Neural Collapse in the Intermediate Hidden Layers of Classification Neural Networks
(2308.02760v1)
Published 5 Aug 2023 in cs.LG
Abstract: Neural Collapse (NC) gives a precise description of the representations of classes in the final hidden layer of classification neural networks. This description provides insights into how these networks learn features and generalize well when trained past zero training error. However, to date, (NC) has only been studied in the final layer of these networks. In the present paper, we provide the first comprehensive empirical analysis of the emergence of (NC) in the intermediate hidden layers of these classifiers. We examine a variety of network architectures, activations, and datasets, and demonstrate that some degree of (NC) emerges in most of the intermediate hidden layers of the network, where the degree of collapse in any given layer is typically positively correlated with the depth of that layer in the neural network.

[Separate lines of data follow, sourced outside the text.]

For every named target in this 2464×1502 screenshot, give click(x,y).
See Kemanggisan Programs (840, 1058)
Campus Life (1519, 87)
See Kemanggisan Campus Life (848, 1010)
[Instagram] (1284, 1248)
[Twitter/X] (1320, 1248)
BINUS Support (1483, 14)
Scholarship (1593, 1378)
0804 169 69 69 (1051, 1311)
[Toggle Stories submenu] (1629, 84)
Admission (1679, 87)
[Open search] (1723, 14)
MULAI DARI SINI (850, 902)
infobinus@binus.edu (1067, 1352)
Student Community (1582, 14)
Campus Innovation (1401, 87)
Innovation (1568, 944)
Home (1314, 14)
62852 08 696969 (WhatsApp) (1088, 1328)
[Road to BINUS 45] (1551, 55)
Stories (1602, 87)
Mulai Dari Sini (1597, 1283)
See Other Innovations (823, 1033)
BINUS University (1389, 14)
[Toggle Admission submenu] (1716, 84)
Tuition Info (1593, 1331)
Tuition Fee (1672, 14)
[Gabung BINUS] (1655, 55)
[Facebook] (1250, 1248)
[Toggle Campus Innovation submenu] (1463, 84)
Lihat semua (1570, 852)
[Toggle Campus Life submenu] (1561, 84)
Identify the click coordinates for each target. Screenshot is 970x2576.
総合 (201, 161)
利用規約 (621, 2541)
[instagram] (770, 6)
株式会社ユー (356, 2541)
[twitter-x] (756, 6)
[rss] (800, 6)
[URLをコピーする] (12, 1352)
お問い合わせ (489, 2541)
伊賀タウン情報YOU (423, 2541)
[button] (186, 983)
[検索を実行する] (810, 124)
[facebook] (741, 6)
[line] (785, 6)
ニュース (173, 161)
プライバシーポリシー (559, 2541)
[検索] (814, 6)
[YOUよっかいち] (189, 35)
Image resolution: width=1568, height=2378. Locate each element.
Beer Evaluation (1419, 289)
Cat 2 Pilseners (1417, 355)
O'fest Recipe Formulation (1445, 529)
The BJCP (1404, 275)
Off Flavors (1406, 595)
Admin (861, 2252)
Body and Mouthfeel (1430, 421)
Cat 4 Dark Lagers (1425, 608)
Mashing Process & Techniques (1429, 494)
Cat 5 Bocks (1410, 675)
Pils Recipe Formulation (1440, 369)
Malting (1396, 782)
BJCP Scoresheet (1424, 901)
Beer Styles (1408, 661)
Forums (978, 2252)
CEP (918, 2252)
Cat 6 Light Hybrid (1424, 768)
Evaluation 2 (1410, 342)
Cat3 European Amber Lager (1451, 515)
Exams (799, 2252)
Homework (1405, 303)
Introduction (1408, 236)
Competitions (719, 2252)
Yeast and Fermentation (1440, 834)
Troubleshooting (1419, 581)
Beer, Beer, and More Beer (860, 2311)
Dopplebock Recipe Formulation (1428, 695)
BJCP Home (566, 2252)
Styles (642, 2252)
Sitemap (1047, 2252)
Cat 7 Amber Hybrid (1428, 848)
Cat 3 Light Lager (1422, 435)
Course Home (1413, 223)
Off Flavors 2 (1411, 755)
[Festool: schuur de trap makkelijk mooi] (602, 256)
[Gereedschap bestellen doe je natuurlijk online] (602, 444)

Moreover, we remark that: (1) almost all of the reduction in intra-class variance in the samples occurs in the shallower layers of the networks, (2) the angular separation between class means increases consistently with hidden layer depth, and (3) simple datasets require only the shallower layers of the networks to fully learn them, whereas more difficult ones require the entire network. Ultimately, these results provide granular insights into the structural propagation of features through classification neural networks.
This paper, "Neural Collapse in the Intermediate Hidden Layers of Classification Neural Networks" (Parker et al., 2023), investigates the phenomenon of Neural Collapse (NC) not just in the final hidden layer, as is common in previous research, but also in the intermediate layers of classification neural networks. NC describes a geometric structure that emerges in the final layer's representations during the Terminal Phase of Training (TPT), where within-class variability collapses, class means converge to an Equiangular Tight Frame (ETF) structure, and the classifier simplifies to a Nearest Class Center (NCC) rule.
The authors conduct an empirical analysis across various network architectures (MLP6, VGG11, ResNet18), activation functions (ReLU, Tanh, LeakyReLU), and datasets (MNIST, CIFAR10, CIFAR100, SVHN, FashionMNIST). They train the networks past zero training error using MSE loss and analyze the post-activation representations from intermediate layers at various training points.
To quantify NC in intermediate layer j, they compute four metrics based on the flattened post-activation vectors hi,cj:
NC1 (Intra-Class Variance Collapse): Measures the ratio of within-class covariance to between-class covariance using Tr(ΣBj+ΣWj/C). A lower value indicates less intra-class variance relative to between-class variance.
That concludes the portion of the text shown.